In response to requests from organisations and the calling of a general election, at last Friday’s event at the Exeter Phoenix we focused on topics including partnering with local authorities and businesses, progressing retrofit and heat decarbonisation, community engagement and policy changes.

Building partnerships 

The first presentation of the day came from Marianne Brown, communications and community engagement manager at Bristol Energy Cooperative (BEC). As the most recent winners of Regen’s Green Energy Award for a Community Initiative, Marianne gave a rundown of some of the key partnerships that have been the foundation of the success of BEC’s giant solar arrays on the roof of the Bristol Beacon and Bottle Yard 2.  

This included detailing the relationships built with building contractors, the building owners (in the Bristol Beacon’s case, Bristol City Council) and legal advisers. The Bristol Beacon’s solar array has become a key touchstone for developers and local authorities alike as a demonstration of the social value that can be achieved in the process of revitalising one of the city’s iconic venues. Through the Centre for Sustainable Energy’s ‘Future Energy Landscapes’ work, BEC also focuses on building partnerships with local residents and local climate groups to tackle how they might want to incorporate renewables into their local area. 

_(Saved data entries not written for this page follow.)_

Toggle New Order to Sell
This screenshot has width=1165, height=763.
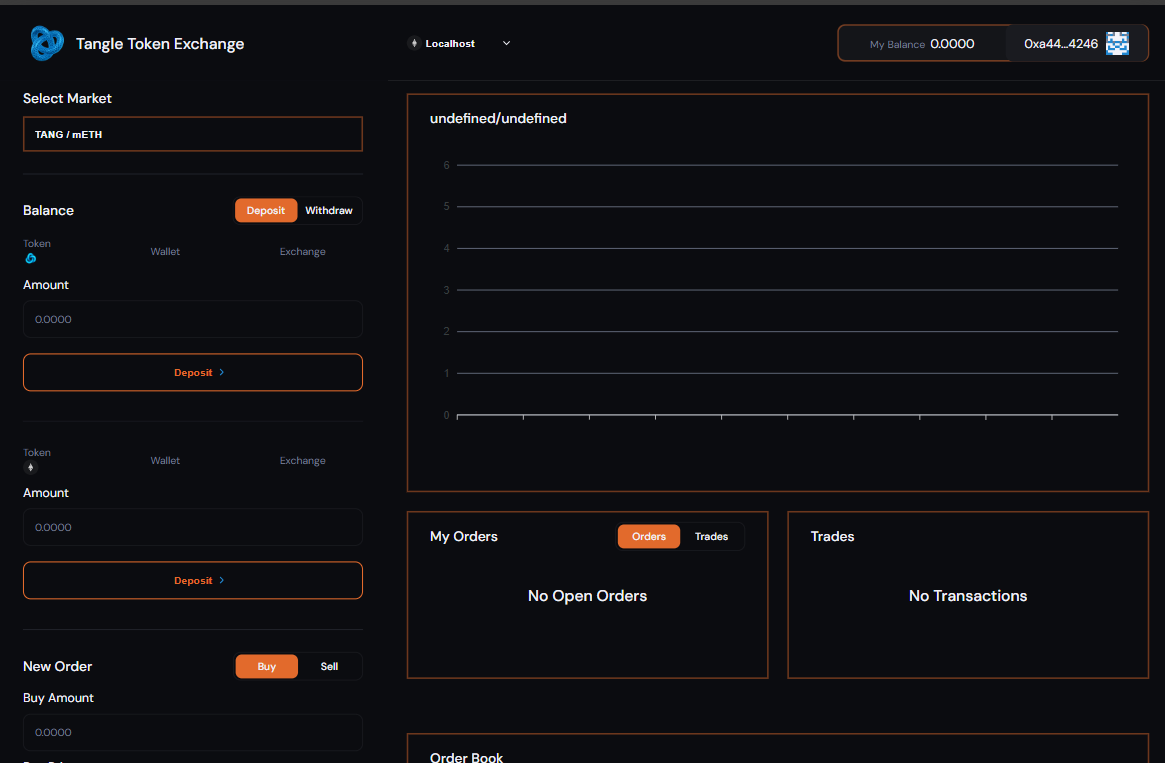pos(329,666)
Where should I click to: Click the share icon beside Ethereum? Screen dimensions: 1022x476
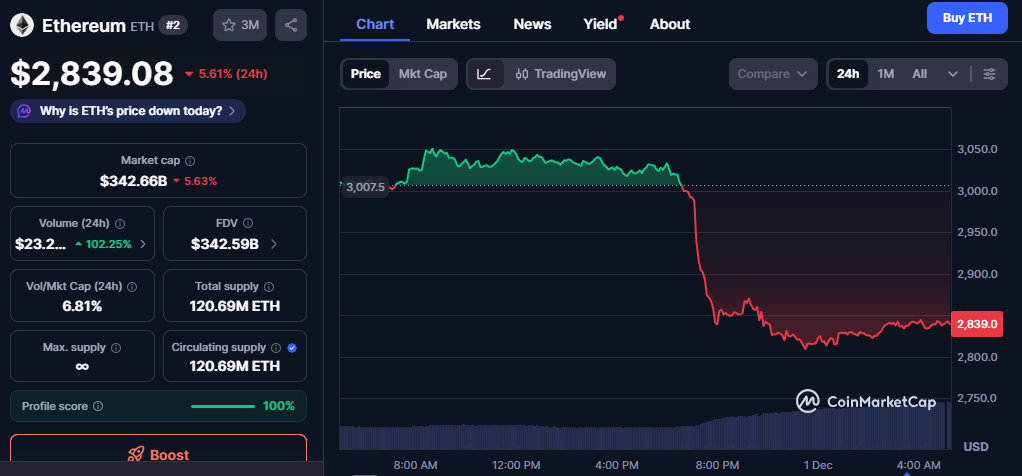(x=291, y=24)
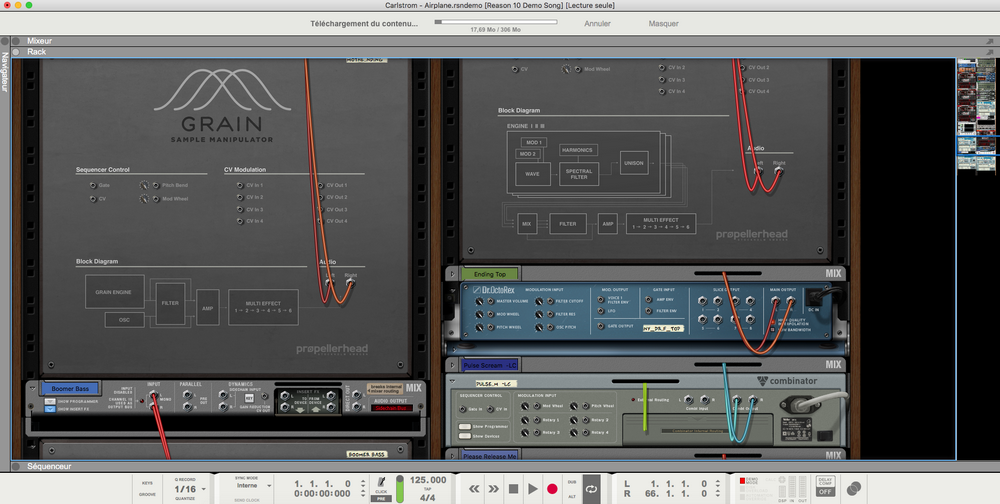Collapse the Pulse Scream mix channel device

pos(452,365)
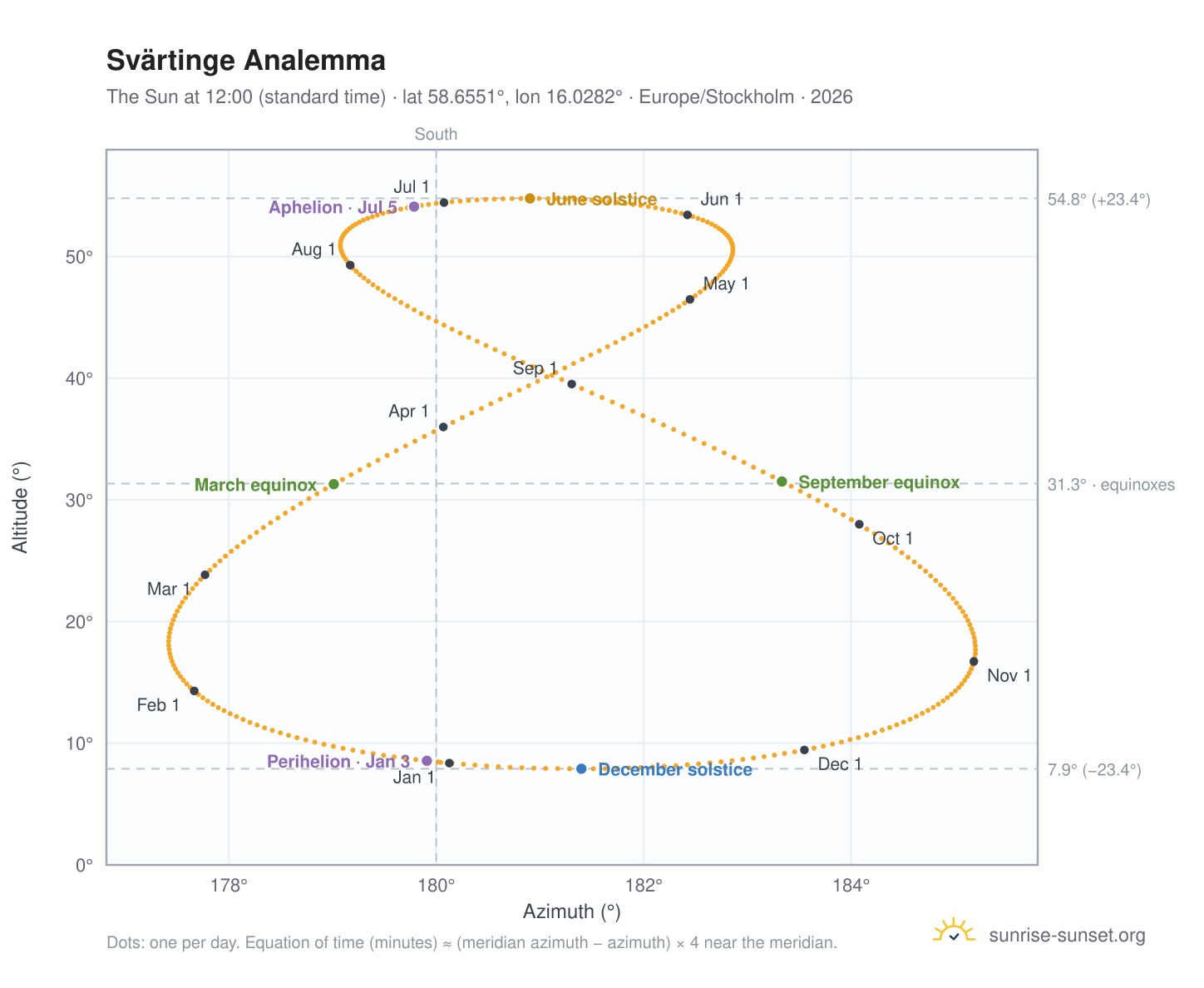Select the Mar 1 date marker
Viewport: 1204px width, 988px height.
pyautogui.click(x=205, y=575)
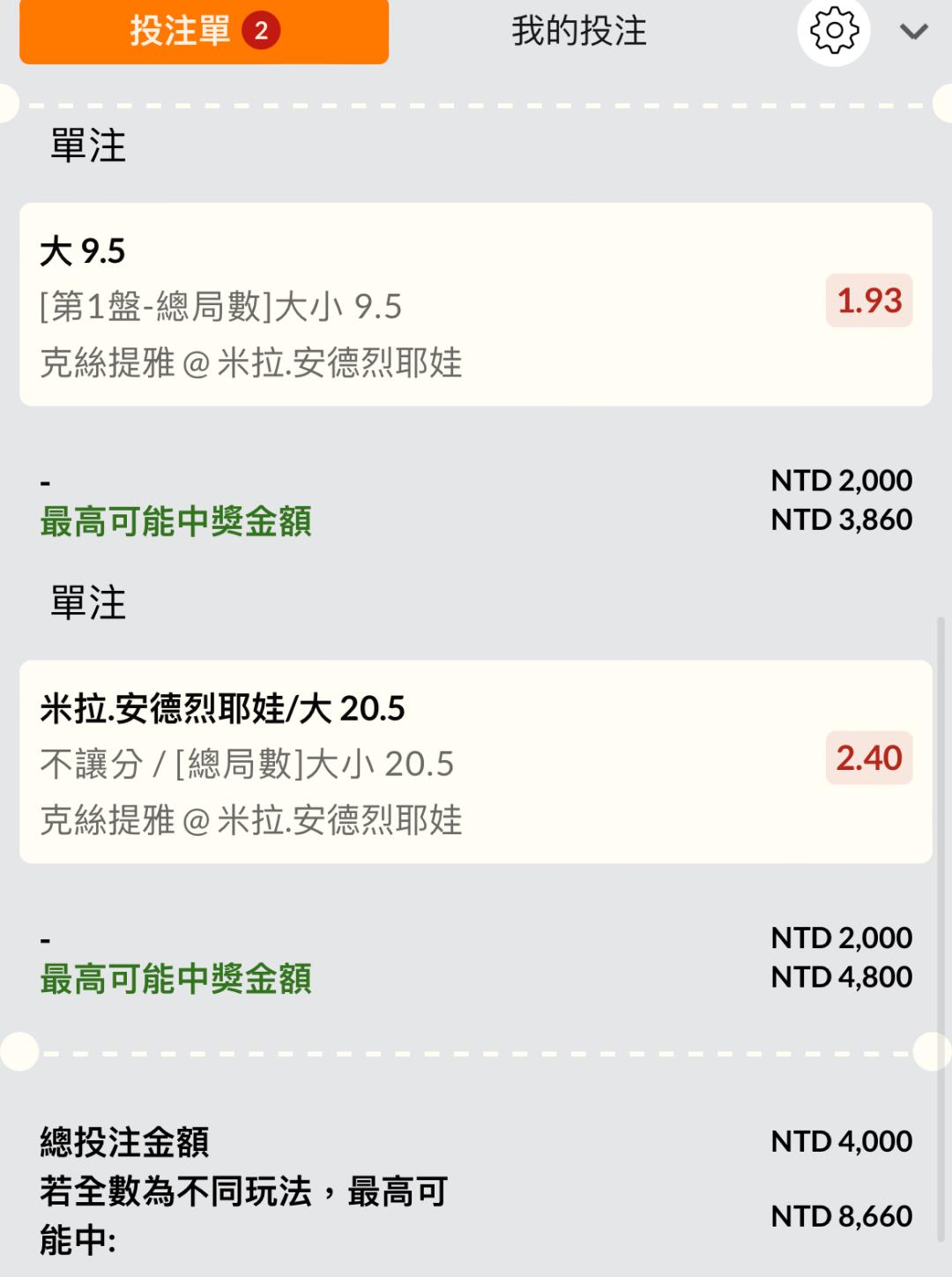Click the NTD 3,860 max payout amount
Viewport: 952px width, 1277px height.
841,519
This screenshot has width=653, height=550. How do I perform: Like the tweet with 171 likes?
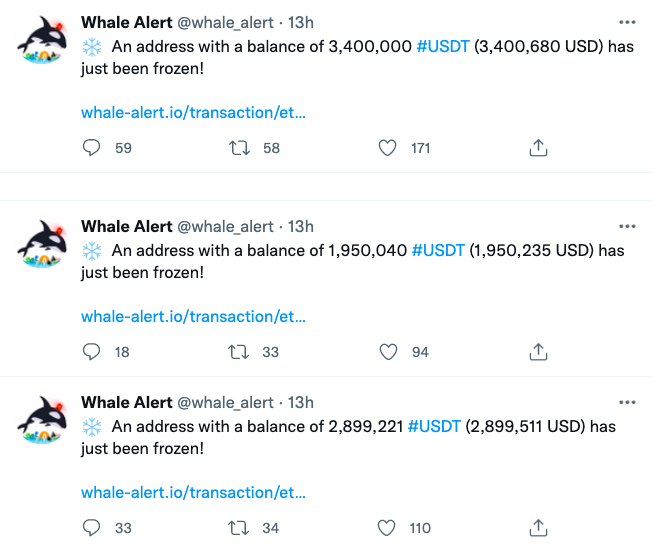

This presentation was followed by two engaging breakout sessions on the same topic, which saw a range of discussion from how to deal with external commercial organisations that might not be as open to collaborating, to the need for greater coherence and collaboration between the Distribution Network Operator’s plans, the local authority strategies for energy and the community energy input into this.  

Progressing retrofit and decarbonisation  

The day’s second presentation saw Kate Royston of Tamar Energy Community, with support from Tara Bower of Exeter Community Energy, run through the good work that the Devon Community Energy Network (DCEN) has been doing over the last 13 years, and some of the keys to its success as a network. Kate then covered the extensive retrofit work done by community energy organisations in the South West and touched upon a few of the current challenges around PAS2035 and Trustmark. 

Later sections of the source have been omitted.